What needs to be done: Copy out the entries below precisely; nothing is to be omitted.

Records for the task:
______________________________

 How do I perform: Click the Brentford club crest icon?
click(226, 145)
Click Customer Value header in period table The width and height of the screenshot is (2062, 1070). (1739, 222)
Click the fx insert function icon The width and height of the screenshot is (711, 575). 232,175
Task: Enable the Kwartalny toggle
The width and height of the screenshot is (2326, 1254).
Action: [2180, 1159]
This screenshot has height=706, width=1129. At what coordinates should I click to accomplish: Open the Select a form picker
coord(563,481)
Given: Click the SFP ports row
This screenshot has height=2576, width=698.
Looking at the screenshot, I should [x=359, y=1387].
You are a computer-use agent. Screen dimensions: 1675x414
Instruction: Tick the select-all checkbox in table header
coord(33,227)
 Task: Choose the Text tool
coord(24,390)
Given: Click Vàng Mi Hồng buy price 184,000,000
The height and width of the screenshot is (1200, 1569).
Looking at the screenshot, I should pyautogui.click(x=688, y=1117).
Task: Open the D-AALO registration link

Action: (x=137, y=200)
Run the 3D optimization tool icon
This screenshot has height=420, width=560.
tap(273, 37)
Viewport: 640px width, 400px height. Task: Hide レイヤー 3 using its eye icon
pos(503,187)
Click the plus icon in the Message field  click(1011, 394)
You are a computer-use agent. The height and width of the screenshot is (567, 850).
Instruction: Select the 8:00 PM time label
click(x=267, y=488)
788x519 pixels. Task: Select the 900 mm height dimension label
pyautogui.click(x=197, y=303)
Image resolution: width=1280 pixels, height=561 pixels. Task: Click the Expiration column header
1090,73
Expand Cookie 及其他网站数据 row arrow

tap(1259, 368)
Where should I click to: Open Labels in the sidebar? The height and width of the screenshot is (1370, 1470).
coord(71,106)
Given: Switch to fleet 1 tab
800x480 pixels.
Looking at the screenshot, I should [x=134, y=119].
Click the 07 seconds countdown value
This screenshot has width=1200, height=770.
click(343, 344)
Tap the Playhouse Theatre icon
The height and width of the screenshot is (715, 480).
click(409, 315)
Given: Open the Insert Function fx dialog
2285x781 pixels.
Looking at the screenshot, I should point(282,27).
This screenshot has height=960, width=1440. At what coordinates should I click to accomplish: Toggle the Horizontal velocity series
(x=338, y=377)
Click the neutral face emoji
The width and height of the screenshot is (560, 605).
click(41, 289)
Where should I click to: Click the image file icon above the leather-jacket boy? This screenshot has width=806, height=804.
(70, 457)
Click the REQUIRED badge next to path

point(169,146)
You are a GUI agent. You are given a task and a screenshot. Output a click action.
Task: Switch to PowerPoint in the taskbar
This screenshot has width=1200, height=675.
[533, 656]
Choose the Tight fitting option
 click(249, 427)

______________________________

Written response:
 How do I perform: Click the Brentford club crest icon?
click(226, 145)
Click Customer Value header in period table The width and height of the screenshot is (2062, 1070). (1739, 222)
Click the fx insert function icon The width and height of the screenshot is (711, 575). 232,175
Task: Enable the Kwartalny toggle
The width and height of the screenshot is (2326, 1254).
Action: [2180, 1159]
This screenshot has height=706, width=1129. At what coordinates should I click to accomplish: Open the Select a form picker
coord(563,481)
Given: Click the SFP ports row
This screenshot has height=2576, width=698.
Looking at the screenshot, I should [x=359, y=1387].
You are a computer-use agent. Screen dimensions: 1675x414
Instruction: Tick the select-all checkbox in table header
coord(33,227)
 Task: Choose the Text tool
coord(24,390)
Given: Click Vàng Mi Hồng buy price 184,000,000
The height and width of the screenshot is (1200, 1569).
Looking at the screenshot, I should pyautogui.click(x=688, y=1117).
Task: Open the D-AALO registration link

Action: (x=137, y=200)
Run the 3D optimization tool icon
This screenshot has height=420, width=560.
tap(273, 37)
Viewport: 640px width, 400px height. Task: Hide レイヤー 3 using its eye icon
pos(503,187)
Click the plus icon in the Message field  click(1011, 394)
You are a computer-use agent. The height and width of the screenshot is (567, 850).
Instruction: Select the 8:00 PM time label
click(x=267, y=488)
788x519 pixels. Task: Select the 900 mm height dimension label
pyautogui.click(x=197, y=303)
Image resolution: width=1280 pixels, height=561 pixels. Task: Click the Expiration column header
1090,73
Expand Cookie 及其他网站数据 row arrow

tap(1259, 368)
Where should I click to: Open Labels in the sidebar? The height and width of the screenshot is (1370, 1470).
coord(71,106)
Given: Switch to fleet 1 tab
800x480 pixels.
Looking at the screenshot, I should [x=134, y=119].
Click the 07 seconds countdown value
This screenshot has width=1200, height=770.
click(343, 344)
Tap the Playhouse Theatre icon
The height and width of the screenshot is (715, 480).
click(409, 315)
Given: Open the Insert Function fx dialog
2285x781 pixels.
Looking at the screenshot, I should point(282,27).
This screenshot has height=960, width=1440. At what coordinates should I click to accomplish: Toggle the Horizontal velocity series
(x=338, y=377)
Click the neutral face emoji
The width and height of the screenshot is (560, 605).
click(41, 289)
Where should I click to: Click the image file icon above the leather-jacket boy? This screenshot has width=806, height=804.
(70, 457)
Click the REQUIRED badge next to path

point(169,146)
You are a GUI agent. You are given a task and a screenshot. Output a click action.
Task: Switch to PowerPoint in the taskbar
This screenshot has width=1200, height=675.
[533, 656]
Choose the Tight fitting option
 click(249, 427)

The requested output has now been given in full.